Business and civic activity is concentrated in Woodstock's Village Center located on Woodstock Boulevard between Cesar E. Chavez Boulevard (39th Avenue) and 52nd Avenue. Churches, the Woodstock Library, and the Woodstock Community Center are interspersed with commercial establishments offering a wide range of consumer goods and services. Single and multi-unit residential surround the Village Center with most multi-unit dwellings located near Woodstock Boulevard. Two schools — Woodstock Elementary and Lewis Elementary — are within walking distance of the Village Center. Reed College is down the hill to the west, two blocks away.

Notable businesses that have operated along Woodstock Boulevard include: Ate-Oh-Ate, Cloud City Ice Cream, Delta Cafe, Dick's Primal Burger, Grand Central Bakery, outposts of Double Mountain Brewery and Heart Coffee Roasters, Lutz Tavern, Nudi Noodle Place, Otto's Sausage Kitchen, Portland Fish Market, and Viking Soul Food. The food cart pod The Heist has hosted Bark City BBQ, Sammich, and Smaaken Waffle Sandwiches. Keeper Coffee and Toast are also in the neighborhood. Previously, Botanical Bakeshop, Bridge City Pizza, Country Bill's, and El Gallo Taqueria operated along Woodstock Boulevard.

==History==
The Woodstock neighborhood is one of Portland's oldest, first platted in 1889. Many of its oldest houses, some constructed as early as the 1880s, are located in the northern part of the neighborhood. The northeast corner and southern panhandle contain mostly houses built following World War II. Urban infill is spread throughout the neighborhood but is concentrated in its eastern section.

The land now occupied by Woodstock was wilderness until the 1850s. In 1848, Clinton Kelly and his extended family arrived from Kentucky. Kelly, a Methodist minister, and his brothers migrated their families to the Oregon Territory, fleeing the Civil War and taking advantage of offers for free land. The Kelly family sought land suitable for farming. In December 1852, at the age of 21, Archon Kelly (Clinton and Mary's third son) received 320 acre of wilderness on a plateau overlooking the underdeveloped area of land that now encompasses the Eastmoreland neighborhood and Reed College. Using current markers, Archon's land was bounded on the north by Southeast Raymond, on the east by Southeast 52nd Avenue, on the south by Duke Street, and on the west by Southeast 42nd Avenue. Archon lived on the farm until he sold it to Clinton for $2,500 in January 1863.

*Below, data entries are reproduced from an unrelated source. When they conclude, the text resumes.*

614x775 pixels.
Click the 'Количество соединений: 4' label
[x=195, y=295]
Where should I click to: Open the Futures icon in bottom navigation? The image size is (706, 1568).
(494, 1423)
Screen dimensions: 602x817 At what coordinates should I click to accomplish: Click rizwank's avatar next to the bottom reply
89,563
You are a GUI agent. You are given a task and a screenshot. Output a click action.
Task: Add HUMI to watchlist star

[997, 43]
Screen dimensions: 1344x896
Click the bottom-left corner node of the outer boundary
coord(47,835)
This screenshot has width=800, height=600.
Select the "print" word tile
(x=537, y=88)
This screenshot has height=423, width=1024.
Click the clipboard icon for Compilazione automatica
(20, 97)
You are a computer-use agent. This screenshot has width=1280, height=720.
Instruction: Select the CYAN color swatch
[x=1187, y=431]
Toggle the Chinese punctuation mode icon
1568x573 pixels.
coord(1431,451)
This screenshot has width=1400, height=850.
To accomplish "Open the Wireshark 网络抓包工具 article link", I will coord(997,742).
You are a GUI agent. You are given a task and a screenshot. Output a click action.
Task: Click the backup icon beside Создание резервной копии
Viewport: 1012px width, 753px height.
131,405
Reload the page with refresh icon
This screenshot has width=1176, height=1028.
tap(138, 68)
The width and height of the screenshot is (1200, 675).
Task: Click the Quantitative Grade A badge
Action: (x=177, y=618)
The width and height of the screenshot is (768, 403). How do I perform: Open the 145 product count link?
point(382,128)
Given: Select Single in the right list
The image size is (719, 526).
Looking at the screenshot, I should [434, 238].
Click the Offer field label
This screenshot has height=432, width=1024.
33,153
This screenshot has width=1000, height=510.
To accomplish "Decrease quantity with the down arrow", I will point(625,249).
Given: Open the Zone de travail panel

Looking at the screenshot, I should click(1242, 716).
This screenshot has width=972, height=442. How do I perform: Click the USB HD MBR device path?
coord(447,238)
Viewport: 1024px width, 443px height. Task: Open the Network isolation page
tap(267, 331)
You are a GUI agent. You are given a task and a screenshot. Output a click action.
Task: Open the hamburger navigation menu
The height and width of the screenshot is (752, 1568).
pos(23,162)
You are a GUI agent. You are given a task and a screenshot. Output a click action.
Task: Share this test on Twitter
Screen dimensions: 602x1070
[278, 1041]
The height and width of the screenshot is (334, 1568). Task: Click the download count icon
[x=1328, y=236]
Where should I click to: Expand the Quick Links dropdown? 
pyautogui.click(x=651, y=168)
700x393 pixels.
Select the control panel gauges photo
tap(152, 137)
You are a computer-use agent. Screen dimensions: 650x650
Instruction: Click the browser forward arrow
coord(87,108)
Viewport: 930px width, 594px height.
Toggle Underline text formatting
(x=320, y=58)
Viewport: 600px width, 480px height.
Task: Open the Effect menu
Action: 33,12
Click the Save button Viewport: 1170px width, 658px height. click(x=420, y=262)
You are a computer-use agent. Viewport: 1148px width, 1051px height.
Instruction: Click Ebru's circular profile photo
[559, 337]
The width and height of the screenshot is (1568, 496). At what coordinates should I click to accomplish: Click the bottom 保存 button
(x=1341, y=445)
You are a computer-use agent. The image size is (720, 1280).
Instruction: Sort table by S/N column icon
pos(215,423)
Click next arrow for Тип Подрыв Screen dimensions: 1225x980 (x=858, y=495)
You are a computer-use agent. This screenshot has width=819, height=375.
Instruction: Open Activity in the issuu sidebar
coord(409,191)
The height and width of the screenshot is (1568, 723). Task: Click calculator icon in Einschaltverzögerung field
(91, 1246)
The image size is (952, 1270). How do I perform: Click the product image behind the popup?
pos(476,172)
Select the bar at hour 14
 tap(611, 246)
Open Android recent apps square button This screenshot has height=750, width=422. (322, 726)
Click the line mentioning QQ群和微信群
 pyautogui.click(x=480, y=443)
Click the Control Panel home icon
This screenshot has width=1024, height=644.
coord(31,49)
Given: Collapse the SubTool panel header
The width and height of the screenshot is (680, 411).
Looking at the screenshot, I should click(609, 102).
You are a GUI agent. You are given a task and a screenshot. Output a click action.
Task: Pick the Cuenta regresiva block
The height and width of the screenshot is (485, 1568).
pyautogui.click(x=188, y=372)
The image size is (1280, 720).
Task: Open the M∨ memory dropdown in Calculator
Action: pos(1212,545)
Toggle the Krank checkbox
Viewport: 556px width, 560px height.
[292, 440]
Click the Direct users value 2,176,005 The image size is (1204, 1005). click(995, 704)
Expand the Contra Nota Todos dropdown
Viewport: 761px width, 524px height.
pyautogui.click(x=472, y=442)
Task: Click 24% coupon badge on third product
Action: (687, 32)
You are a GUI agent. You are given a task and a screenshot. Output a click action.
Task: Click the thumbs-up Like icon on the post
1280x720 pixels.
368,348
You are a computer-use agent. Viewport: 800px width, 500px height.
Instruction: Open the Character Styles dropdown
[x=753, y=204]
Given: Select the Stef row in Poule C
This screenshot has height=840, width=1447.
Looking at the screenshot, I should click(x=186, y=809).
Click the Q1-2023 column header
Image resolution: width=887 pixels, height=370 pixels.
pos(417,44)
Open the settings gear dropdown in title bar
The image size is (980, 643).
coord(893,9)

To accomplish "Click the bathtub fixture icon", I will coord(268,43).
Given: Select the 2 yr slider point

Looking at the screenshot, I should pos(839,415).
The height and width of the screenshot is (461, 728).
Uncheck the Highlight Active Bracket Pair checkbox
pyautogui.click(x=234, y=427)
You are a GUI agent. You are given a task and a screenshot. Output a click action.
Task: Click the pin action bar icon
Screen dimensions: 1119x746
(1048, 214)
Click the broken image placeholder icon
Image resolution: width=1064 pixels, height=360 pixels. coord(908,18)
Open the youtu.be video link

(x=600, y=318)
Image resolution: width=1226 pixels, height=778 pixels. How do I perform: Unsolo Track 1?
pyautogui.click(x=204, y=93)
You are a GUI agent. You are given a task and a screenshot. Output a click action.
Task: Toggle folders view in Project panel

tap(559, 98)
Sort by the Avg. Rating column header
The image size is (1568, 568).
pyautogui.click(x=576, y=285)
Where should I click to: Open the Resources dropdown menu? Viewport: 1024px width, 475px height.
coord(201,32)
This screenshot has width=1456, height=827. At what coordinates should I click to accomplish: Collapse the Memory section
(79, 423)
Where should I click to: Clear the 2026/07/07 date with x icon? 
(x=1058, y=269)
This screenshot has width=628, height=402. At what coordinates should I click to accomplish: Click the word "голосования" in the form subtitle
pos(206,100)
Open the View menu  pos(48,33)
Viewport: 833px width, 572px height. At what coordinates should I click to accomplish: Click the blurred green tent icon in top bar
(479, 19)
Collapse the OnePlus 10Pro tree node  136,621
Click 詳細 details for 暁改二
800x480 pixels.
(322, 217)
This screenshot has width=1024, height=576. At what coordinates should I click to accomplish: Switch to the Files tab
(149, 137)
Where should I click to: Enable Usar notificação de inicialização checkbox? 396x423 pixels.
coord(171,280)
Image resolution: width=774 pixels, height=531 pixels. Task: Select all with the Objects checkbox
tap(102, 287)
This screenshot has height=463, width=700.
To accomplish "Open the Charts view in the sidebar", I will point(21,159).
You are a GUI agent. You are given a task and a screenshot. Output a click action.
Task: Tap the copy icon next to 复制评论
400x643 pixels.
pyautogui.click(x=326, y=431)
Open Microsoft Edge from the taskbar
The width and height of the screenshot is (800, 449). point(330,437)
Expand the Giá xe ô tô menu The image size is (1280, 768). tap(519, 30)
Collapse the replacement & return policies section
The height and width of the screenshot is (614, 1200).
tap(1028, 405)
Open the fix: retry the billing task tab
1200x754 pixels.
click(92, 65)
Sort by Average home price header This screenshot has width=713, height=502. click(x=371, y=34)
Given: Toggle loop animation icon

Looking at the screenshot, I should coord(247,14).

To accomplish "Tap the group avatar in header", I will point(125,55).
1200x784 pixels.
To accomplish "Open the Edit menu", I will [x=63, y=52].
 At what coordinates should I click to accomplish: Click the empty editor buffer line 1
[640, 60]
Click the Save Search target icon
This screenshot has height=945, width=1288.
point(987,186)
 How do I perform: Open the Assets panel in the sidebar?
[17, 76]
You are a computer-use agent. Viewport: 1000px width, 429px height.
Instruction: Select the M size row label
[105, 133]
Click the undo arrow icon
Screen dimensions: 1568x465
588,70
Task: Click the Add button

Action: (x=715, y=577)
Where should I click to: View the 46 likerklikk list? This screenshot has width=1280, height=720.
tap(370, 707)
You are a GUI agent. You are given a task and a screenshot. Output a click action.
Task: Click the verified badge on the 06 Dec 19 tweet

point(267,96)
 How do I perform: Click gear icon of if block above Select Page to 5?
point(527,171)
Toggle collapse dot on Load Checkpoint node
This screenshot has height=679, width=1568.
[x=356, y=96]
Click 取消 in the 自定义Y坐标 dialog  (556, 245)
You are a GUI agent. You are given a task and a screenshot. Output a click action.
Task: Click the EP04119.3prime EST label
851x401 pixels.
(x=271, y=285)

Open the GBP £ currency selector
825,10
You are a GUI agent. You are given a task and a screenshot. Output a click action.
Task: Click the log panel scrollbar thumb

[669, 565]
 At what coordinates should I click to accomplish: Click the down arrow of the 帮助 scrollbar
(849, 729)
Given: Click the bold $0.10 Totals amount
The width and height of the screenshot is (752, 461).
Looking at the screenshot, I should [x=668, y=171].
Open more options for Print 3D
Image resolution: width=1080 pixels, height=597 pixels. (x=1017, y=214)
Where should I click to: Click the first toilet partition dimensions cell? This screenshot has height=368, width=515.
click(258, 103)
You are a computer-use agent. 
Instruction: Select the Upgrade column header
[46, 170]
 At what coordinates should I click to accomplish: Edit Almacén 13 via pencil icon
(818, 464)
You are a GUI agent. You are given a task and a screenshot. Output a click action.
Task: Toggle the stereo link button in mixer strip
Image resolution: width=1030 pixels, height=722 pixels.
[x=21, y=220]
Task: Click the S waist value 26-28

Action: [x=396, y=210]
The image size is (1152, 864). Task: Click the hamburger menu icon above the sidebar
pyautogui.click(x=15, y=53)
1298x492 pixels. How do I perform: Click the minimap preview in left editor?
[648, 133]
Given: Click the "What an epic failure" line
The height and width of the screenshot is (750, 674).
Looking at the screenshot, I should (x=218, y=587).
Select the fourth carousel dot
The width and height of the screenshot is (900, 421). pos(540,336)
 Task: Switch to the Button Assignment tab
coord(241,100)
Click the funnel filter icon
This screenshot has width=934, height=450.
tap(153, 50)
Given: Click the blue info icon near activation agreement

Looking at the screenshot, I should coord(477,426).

Ownership changed several more times and in 1889 the land was platted for residential development. A group of five men, including trustee James Havely, purchased 194.5 acre of the land for $48,000. They named the subdivision Woodstock after Walter Scott's 1826 novel of the same name (naming residential subdivisions after romantic novels became "en vogue" as family names were used and became more scarce over time; Woodstock is one of several subdivisions in southeast Portland named after Scott's writings). In 1893, Havely built one of Woodstock's first houses, a Queen Anne style residence on Southeast 40th Avenue now designated as a historic landmark. Havely is also credited for arranging to supply the neighborhood with electricity and water.